▸ **PASSAGE TO READ**
☆ ☆ ☆ ☆
This has helped me to reframe how much I feel I need to do, and it allows me to keep the juggle with some flexibility, as sometimes your children need more of you at different ages, or in certain circumstances. Life is in flux always and so I think this also will be in flux.
Looking back I see that I was always paying attention to those musicians who had kids, and watching how other people did the” juggle”. However, most if not all of my touring friends were men and they didn’t have the kid/kids with them. I must admit I am only realising this fact as I answer these questions and also to say that this has changed in the past 5-10 years.
LJN: What information or advice do you wish you’d received but didn’t (and had to learn through trial and error or on the go)?
KB: Don’t be afraid to ask for help. Mostly, people are happy to offer assistance, especially if you’re touring and don’t know anyone in that city, etc. I was met with much kindness.
LJN: Your top tip(s) for other mothers in jazz:
KB: Do what you need to do. Perhaps it takes more luggage, more organisation and brain space, but if you need to play, play! Your child will be happy when you are happy.
I still struggle with this sometimes, but I have seen it to be true many times.
I come back from time spent with music energised and able to be more present with my kids. It fuels me and we need to do what energises us as people, in order to do the parenting part. I also think, as my kids have become older, it makes all of us have more gratitude for our time spent together.
LJN: Baby/child gear tips for travel/touring/gigging:
KB: I had the Babybjörn carrier and their port-a-cot (it was so light!). The carrier was so helpful to have your hands free.
Now if I’m working and taking my kids, I need SNACKS for them. I need to tell them the plan (they always need to know when it is over), and activities – a game, books etc.
Or I give them a job to do and make them a part of the situation. I often ask them to draw members of the band as they are both keen drawers.
They haven’t done the door yet, but I know many families who are musos who have their kids selling merch or the door, and quite frankly you probably sell more merch with a cute kid smiling at you!
☆ ☆ ☆ ☆
▸ **EXTRACTED ENTRIES**

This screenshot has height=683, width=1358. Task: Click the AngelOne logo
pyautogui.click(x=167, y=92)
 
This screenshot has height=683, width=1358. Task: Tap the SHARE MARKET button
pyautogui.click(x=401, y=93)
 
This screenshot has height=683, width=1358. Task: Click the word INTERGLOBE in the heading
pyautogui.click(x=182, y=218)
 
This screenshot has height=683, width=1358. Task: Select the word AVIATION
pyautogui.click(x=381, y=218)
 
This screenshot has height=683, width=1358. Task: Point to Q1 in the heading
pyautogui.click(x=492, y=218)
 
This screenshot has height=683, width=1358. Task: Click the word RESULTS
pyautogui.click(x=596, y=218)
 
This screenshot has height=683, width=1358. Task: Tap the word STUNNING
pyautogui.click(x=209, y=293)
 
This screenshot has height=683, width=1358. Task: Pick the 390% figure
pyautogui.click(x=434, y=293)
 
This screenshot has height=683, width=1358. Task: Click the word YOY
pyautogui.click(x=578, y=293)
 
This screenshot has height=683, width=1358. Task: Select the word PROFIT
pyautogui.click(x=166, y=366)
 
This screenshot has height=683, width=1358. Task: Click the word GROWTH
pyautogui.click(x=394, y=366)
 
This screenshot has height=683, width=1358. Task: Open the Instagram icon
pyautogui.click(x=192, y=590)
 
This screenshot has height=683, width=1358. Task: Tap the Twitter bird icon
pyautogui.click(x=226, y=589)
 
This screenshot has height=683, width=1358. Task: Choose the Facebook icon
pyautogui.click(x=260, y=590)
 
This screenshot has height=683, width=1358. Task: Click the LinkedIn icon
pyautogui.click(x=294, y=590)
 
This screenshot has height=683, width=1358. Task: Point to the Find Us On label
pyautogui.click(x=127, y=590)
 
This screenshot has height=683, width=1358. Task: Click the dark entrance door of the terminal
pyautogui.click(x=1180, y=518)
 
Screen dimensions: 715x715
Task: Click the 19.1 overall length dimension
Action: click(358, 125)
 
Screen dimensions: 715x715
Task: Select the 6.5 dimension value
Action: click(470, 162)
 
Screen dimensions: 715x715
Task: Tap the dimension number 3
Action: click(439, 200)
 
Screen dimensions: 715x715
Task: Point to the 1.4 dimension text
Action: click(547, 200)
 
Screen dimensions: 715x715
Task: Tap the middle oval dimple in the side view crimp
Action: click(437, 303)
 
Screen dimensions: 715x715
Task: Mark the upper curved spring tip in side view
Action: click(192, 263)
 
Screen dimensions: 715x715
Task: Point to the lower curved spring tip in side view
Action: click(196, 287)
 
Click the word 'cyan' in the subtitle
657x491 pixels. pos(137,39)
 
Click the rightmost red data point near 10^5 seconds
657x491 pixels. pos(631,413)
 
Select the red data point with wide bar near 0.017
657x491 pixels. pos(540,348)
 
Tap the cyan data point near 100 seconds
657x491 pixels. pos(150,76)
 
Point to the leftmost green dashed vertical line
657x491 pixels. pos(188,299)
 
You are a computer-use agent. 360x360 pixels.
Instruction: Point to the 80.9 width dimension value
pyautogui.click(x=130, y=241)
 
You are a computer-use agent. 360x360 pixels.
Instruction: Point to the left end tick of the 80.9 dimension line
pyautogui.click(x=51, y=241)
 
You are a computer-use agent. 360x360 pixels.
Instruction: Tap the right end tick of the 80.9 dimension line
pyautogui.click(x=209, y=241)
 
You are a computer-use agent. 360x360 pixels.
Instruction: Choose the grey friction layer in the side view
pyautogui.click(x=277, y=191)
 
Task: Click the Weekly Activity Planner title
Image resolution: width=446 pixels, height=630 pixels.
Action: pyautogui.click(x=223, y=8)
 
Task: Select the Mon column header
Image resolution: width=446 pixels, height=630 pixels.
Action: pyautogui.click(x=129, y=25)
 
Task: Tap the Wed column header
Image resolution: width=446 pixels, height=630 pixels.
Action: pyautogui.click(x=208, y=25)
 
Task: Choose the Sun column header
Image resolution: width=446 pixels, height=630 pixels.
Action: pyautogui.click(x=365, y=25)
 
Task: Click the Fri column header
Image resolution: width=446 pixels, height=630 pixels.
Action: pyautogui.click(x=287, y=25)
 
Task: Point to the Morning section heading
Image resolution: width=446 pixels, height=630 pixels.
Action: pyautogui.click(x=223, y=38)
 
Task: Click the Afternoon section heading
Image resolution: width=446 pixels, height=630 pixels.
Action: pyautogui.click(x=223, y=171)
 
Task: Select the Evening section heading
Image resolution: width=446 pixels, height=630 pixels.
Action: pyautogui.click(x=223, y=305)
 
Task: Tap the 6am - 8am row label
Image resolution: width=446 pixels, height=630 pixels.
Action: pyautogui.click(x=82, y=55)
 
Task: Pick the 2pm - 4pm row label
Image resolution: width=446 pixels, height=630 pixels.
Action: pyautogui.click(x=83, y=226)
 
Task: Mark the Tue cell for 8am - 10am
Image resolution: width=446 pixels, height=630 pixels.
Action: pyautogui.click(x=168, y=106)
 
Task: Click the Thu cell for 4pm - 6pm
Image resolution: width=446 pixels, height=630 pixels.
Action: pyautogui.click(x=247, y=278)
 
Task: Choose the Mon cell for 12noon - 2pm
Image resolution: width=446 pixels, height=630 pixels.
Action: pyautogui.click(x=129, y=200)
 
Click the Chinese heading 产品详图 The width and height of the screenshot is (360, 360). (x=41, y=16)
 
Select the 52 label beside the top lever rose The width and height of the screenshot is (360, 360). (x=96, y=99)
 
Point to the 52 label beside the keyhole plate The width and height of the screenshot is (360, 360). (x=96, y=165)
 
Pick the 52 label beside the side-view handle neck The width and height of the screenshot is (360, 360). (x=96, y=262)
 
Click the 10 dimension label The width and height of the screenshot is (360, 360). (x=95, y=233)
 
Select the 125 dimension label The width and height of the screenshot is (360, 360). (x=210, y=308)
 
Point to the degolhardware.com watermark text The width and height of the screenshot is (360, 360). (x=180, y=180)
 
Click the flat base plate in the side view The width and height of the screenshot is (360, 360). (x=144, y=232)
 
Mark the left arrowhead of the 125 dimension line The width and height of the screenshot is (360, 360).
☆ ☆ ☆ ☆
▸ **EXERCISE REQUIREMENTS**
- a) Pull out every line in the listing that contains the string "near". Case matters.
- b) Write the next part of the interview on touring and performing in jazz as a mother, continuing after its final sentence.

▸ **SOLVED PROBLEMS**
- a)
Click the rightmost red data point near 10^5 seconds
Select the red data point with wide bar near 0.017
Tap the cyan data point near 100 seconds

- b)
LJN: Best general travel/gigging/tour-with-child advice:
KB: Try not to worry about what others think, or what others are or are not doing – you need to do what works for you and your family/children.
LJN: What has surprised you about becoming a parent and remaining engaged with your professional activities and ambitions?
KB: I have been surprised by how many female-identifying people ask about this, or that thank you for sharing about it in workshops. It is definitely something that people think about but not something which is often shared about.
So things like this are so important – thank you!
LJN: What boundaries have you set for yourself as a mother in jazz (could be related to travel/touring, riders, personal parameters, child care decisions, etc.)?
KB: I knew I had to keep doing gigs, and performing after becoming a mother, however I also have had to keep a “balance” for myself and my kids. I wanted to be an active part of their childhood and have my music too. I became a single mother after my 2nd child was born, and so I have just tried to maintain this “feeling of balance”. So sometimes I take the kids with me on work trips even now. Sometimes I don’t.
Kristin’s new album “The Light and the Dark” is out on Earshift Music now. Kirstin says “the album features another mother and musician who has inspired me to keep doing the thing – Ingrid Jensen.”